**WORK TO COMPLETE**
a) Decide whether each statement below agrees with the press release on Nova Scotia's protected areas, answering yes or no and quoting the deciding words: (i) At the current pace, the Province would not meet its protection target until 2041. (ii) Raymond Plourde calls the 20 per cent by 2030 commitment unachievable. (iii) The groups gathered in Sydney to deliver their message.
b) Transcribe word for word the part of the press release on Nova Scotia's protected areas that opens with the words containing "MI’KMA’KI (NOVA SCOTIA)" and closes with "its legislated deadline.".

PRESS RELEASE: Over 50 groups from across Nova Scotia urge the Houston government to get serious about meeting its Protected Areas Commitments

FOR IMMEDIATE RELEASE
Wednesday, June 10, 2026

MI’KMA’KI (NOVA SCOTIA) - Over 50 groups from across the province came together in Halifax today to send a united message: the Nova Scotia government needs to accelerate its efforts and collaborate with the public in order to meet its protected areas commitments. At the rate that the Houston government has been protecting land, the Province won’t reach its legislated commitment to protect 20 per cent of the province by 2030. In fact, at the current rate, it would take the Province until 2041—11 years after its legislated deadline. 

“The legislated 20 per cent by 2030 commitment is both important and achievable. But the Province needs to seriously pick up the pace," says Raymond Plourde, the Ecology Action Centre’s Senior Wilderness Coordinator. “The Province can’t keep dragging its feet on protecting these sites of outstanding conservation value, and certainly can’t go backward by jeopardizing existing parks and protected areas.”  

“We’re very concerned over public comments that the Premier and his government have made about being open to development proposals for any of our Provincial Parks and Protected Areas,” says Margaret MacDonell of Save West Mabou Beach Provincial Park. “We’re here today to say that undermining years of protected areas work is simply unacceptable. Our existing parks and protected areas are special places that are meant to be protected in perpetuity, and development is precisely what they are supposed to be protected from.”

**RECORDS SHOWN**
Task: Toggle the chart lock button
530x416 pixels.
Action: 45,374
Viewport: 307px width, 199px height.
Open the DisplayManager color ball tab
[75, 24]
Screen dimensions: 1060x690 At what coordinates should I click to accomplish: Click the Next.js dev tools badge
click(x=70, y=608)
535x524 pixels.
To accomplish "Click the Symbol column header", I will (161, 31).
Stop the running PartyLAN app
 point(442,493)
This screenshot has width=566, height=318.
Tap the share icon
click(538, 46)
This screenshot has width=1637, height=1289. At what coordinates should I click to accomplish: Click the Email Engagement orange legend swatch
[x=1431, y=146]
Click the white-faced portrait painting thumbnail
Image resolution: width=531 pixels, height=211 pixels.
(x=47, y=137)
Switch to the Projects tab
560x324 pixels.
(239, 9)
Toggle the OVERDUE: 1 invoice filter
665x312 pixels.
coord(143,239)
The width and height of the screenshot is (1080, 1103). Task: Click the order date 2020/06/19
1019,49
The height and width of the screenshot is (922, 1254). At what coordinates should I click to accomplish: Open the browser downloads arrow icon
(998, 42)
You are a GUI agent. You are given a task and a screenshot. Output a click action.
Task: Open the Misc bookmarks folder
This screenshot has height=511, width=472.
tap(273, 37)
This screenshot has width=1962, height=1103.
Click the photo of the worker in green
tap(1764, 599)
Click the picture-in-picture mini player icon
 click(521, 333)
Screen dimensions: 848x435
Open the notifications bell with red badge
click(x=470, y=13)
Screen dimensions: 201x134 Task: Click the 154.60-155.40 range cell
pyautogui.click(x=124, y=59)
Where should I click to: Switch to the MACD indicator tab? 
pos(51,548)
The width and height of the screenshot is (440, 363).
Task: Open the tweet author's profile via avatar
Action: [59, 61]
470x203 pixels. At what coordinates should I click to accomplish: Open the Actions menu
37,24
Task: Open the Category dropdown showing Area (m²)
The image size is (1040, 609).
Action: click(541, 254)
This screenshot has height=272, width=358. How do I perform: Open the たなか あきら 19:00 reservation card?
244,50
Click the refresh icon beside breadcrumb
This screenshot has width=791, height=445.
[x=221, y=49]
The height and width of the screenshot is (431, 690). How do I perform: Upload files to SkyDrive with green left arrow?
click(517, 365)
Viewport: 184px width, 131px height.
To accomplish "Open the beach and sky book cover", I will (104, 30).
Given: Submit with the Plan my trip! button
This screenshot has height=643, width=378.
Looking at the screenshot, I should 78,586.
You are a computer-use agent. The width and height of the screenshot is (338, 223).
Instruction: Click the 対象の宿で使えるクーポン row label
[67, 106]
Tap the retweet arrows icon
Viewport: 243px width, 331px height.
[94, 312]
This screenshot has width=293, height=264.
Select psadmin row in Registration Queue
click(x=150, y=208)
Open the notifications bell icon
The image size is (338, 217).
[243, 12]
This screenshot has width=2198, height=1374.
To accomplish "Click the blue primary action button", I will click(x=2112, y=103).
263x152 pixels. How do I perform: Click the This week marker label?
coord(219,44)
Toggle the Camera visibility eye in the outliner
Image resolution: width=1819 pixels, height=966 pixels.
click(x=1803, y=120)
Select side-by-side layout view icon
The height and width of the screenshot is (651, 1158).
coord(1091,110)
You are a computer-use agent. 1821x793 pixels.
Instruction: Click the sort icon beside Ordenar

**SOLUTIONS BELOW**
a)
(i) Yes: "at the current rate, it would take the Province until 2041—11 years after its legislated deadline."
(ii) No: "The legislated 20 per cent by 2030 commitment is both important and achievable."
(iii) No: "Over 50 groups from across the province came together in Halifax today"

b)
MI’KMA’KI (NOVA SCOTIA) - Over 50 groups from across the province came together in Halifax today to send a united message: the Nova Scotia government needs to accelerate its efforts and collaborate with the public in order to meet its protected areas commitments. At the rate that the Houston government has been protecting land, the Province won’t reach its legislated commitment to protect 20 per cent of the province by 2030. In fact, at the current rate, it would take the Province until 2041—11 years after its legislated deadline.